__BRIEF 1__: Please reproduce the part of the labor law text below, starting with "AD 2026 No. 32" and going on through "claim was dismissed.".
__BRIEF 2__: In the labor law text below, by what date was the Pay Transparency Directive due to be transposed into Swedish law?

__PROVIDED TEXT__:
>> Start

AD 2026 No. 32 – Was the scope of the notice sufficiently clear?
A trade union gave notice to an employers’ organisation of a solidarity action in the form of a blockade against all waste handling associated with a company, at eleven specified addresses where the company carried out its operations. The dispute centred on whether the scope of the industrial action was unclear and whether the trade union had therefore breached Section 45 of the Co-determination Act. The court found that the notice was not unclear with regard to the scope of the industrial action announced, and the claim was dismissed.
AD 2026 No. 39 – Discrimination/accessibility – objective grounds in cases of incapacity for work
The Labour Court found that the Prison and Probation Service had objective grounds for terminating a prison officer who, due to a disability, lacked the capacity to work in their role. The court considered that it was not reasonable to require the employer to offer the employee a full-time position and subsequently adapt it to part-time work. Consequently, the employee had not been subjected to discrimination on the grounds of lack of accessibility either.
NEWS FROM THE LEGISLATOR
Status of implementation of the Pay Transparency Directive
The Pay Transparency Directive was due to be transposed into Swedish law by 7 June 2026 at the latest. However, as we reported in our previous newsletter, the government announced earlier this spring that implementation of the directive would be postponed. The government had been pushing for a renegotiation of the directive, but on 22 May 2026, the European Commission announced that it did not intend to include the Pay Transparency Directive in any future omnibus package for regulatory simplification or in any so-called ‘stop-the-clock’ measure. In other words, renegotiation is not on the table. This means that the Swedish legislative process will now resume, but there is still uncertainty as to when a concrete legislative proposal will be presented. However, the fact that the directive has not been transposed into Swedish law does not mean that it is entirely without legal significance. In certain limited respects, the directive may have direct effect on public-sector employers. For private-sector employers, however, the directive will have no legal effect until it has been implemented.

>> End

__INFORMATION SUPPLIED__:

>> Start

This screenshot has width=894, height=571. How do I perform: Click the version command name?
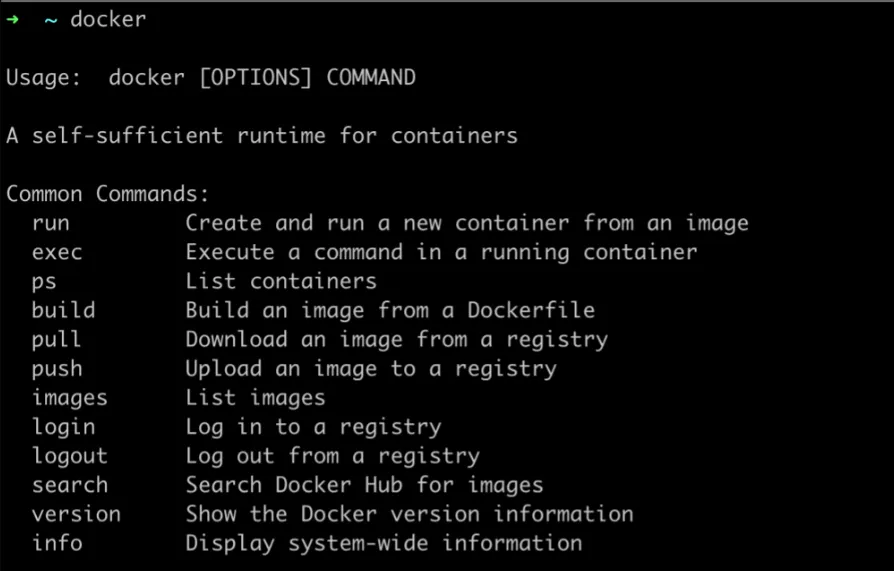tap(76, 514)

>> End

__SOLUTION 1__:
AD 2026 No. 32 – Was the scope of the notice sufficiently clear?
A trade union gave notice to an employers’ organisation of a solidarity action in the form of a blockade against all waste handling associated with a company, at eleven specified addresses where the company carried out its operations. The dispute centred on whether the scope of the industrial action was unclear and whether the trade union had therefore breached Section 45 of the Co-determination Act. The court found that the notice was not unclear with regard to the scope of the industrial action announced, and the claim was dismissed.

__SOLUTION 2__: By 7 June 2026 at the latest.